> PROVIDED ENTRIES
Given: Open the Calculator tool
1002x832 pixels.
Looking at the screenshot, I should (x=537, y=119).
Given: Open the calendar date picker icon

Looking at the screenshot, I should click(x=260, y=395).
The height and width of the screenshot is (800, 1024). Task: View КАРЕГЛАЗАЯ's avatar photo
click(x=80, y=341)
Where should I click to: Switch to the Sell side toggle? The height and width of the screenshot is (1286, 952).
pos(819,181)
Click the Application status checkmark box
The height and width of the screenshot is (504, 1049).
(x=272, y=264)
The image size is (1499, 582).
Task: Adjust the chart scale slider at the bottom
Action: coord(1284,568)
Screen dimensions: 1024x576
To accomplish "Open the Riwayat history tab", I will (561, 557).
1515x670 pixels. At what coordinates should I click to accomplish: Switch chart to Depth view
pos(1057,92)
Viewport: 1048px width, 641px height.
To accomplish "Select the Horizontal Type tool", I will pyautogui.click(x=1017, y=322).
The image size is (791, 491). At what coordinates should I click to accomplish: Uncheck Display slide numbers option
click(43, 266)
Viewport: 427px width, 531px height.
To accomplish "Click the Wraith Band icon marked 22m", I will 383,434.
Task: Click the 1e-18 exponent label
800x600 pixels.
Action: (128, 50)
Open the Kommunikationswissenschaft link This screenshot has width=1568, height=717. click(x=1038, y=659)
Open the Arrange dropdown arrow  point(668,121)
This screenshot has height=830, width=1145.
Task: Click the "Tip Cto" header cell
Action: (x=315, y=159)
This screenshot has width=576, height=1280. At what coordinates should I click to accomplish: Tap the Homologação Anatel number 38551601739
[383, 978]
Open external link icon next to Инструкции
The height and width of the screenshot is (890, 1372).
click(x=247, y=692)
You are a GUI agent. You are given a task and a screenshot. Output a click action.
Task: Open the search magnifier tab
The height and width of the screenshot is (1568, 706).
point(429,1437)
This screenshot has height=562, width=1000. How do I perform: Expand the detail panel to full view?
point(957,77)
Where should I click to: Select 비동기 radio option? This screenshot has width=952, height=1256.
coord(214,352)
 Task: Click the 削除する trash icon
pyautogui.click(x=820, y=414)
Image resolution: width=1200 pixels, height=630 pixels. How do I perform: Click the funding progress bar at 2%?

> TASK REQUIREMENTS
Whenever the string "link" turns up in a line above, copy that line out.

> EXERCISE OUTPUT
Open the Kommunikationswissenschaft link This screenshot has width=1568, height=717. click(x=1038, y=659)
Open external link icon next to Инструкции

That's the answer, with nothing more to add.